I still want NVidia to free us from all this work and increase grid dimensions. Code maintenance and being able to bring new developers up to speed quickly on CUDA code would be so much easier if indexing our data wasn’t so cryptic and awkward.

Well, indexing is always going to be awkward (to a certain extent) until someone teaches C what an array is - it’ll be interesting to see what [font=“Courier New”]nvfc[/font] does (if it’s ever released), since the Fortran specification defines arrays of up to six dimensions as first-class datatypes (and [font=“Courier New”]ELEMENTAL[/font] functions which should automatically meet the requirements of being a kernel). For the actual grid and thread blocks… I wouldn’t hold my breath. We have all this computational power because playing Quake involves the manipulation of a lot of 3D data to produce a 2D representation of that data. I expect that’s the origin of grids being 2D, but blocks being (potentially) 3D. I don’t think NVIDIA’s prime revenue stream is going to shift any time soon. Of course, they might be able to make this happen (witness the appearance of double precision hardware), but I doubt it’ll be a high priority.

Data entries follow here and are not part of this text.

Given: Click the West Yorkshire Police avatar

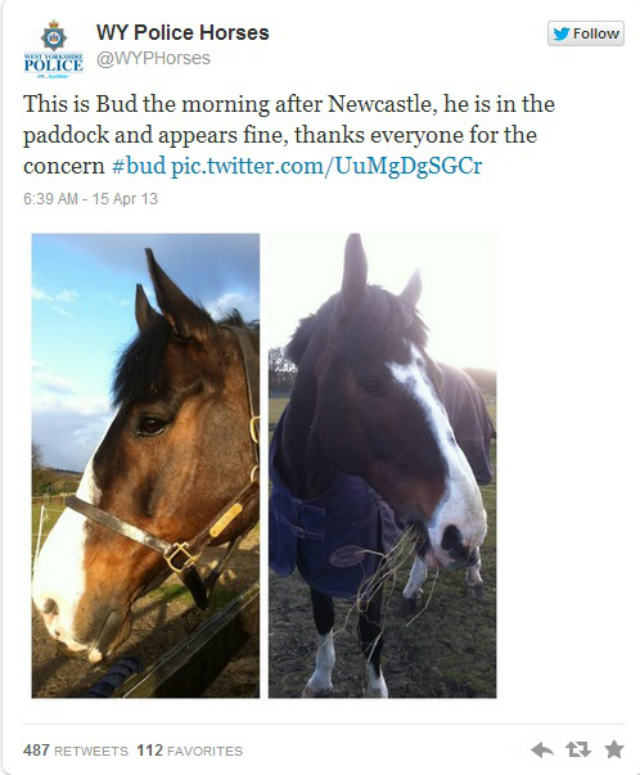Looking at the screenshot, I should (x=53, y=49).
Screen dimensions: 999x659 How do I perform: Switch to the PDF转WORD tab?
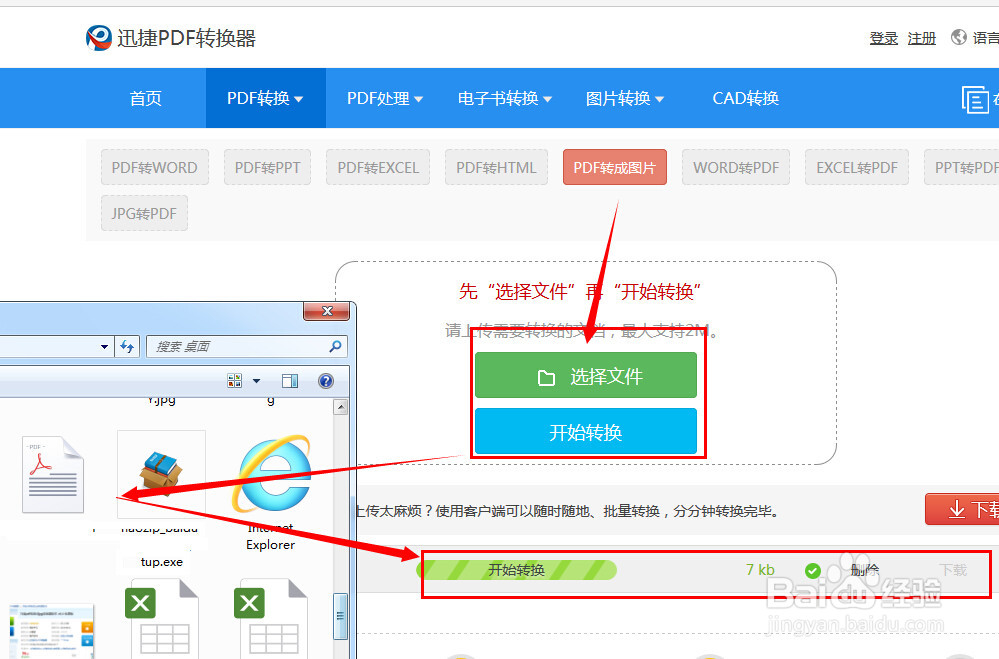154,167
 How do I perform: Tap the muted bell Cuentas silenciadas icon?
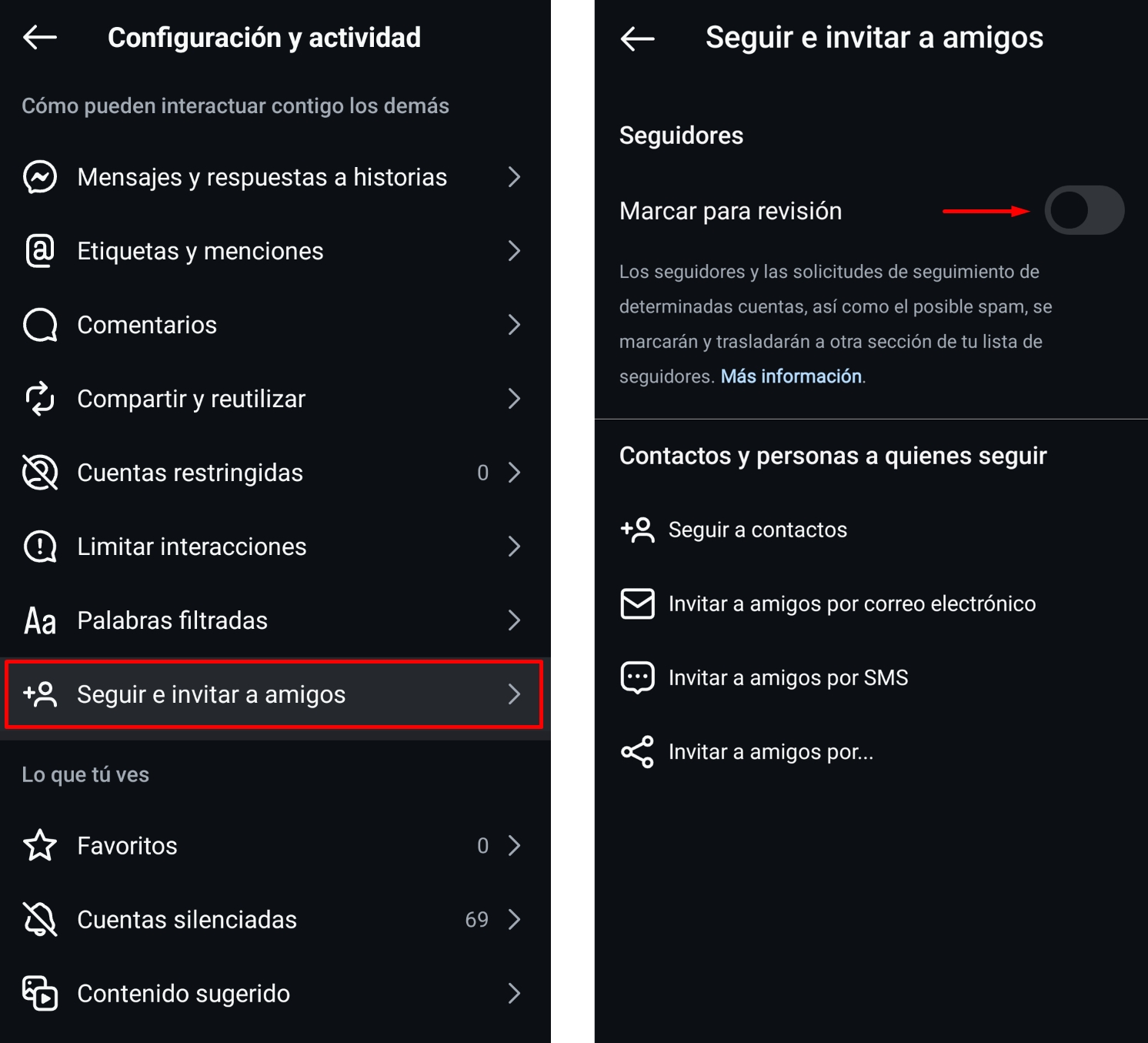point(40,919)
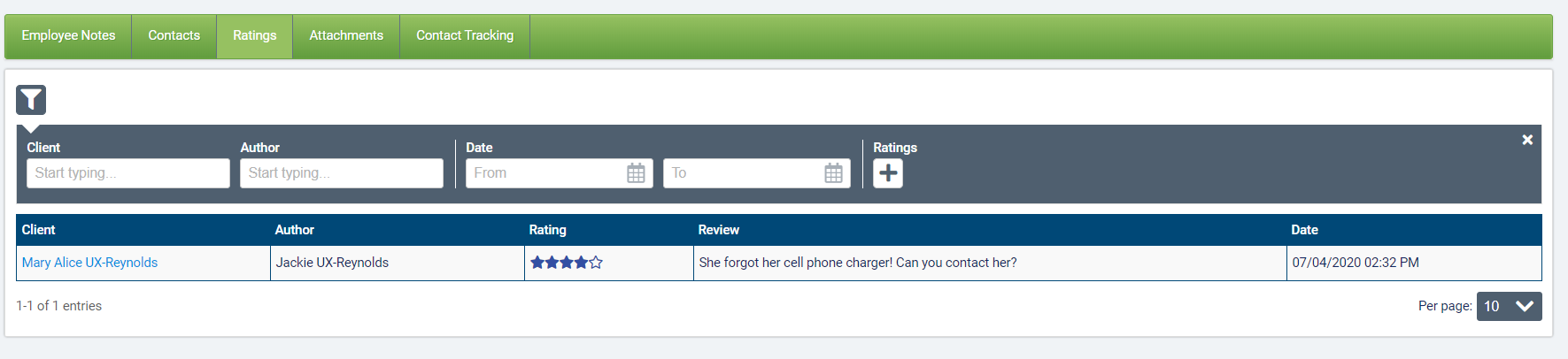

Almost… but to get the right answer, you would have needed the correct information :"> It’s actually 9-D - three rotations, translations and dilations. RIght now, I do each individual fitness evaluation on the GPU, and determine which transforms to use on the CPU. That’s leaving the GPU badly under-utilised, so I want to do the 9D space of all candidate transforms in a single kernel launch.

I thought about this over the weekend and realized that without knowing how the mapping is done you can still establish a layout and assign coordinates. The trick was getting z, so I just created a grid that looks like a piece of celluloid film where grid X = dataset X and Z is time. Each frame is a slice, gridX will always be equal to dataX, and dataY and dataZ can be easily calculated as long as you know the original dimensions of the dataset.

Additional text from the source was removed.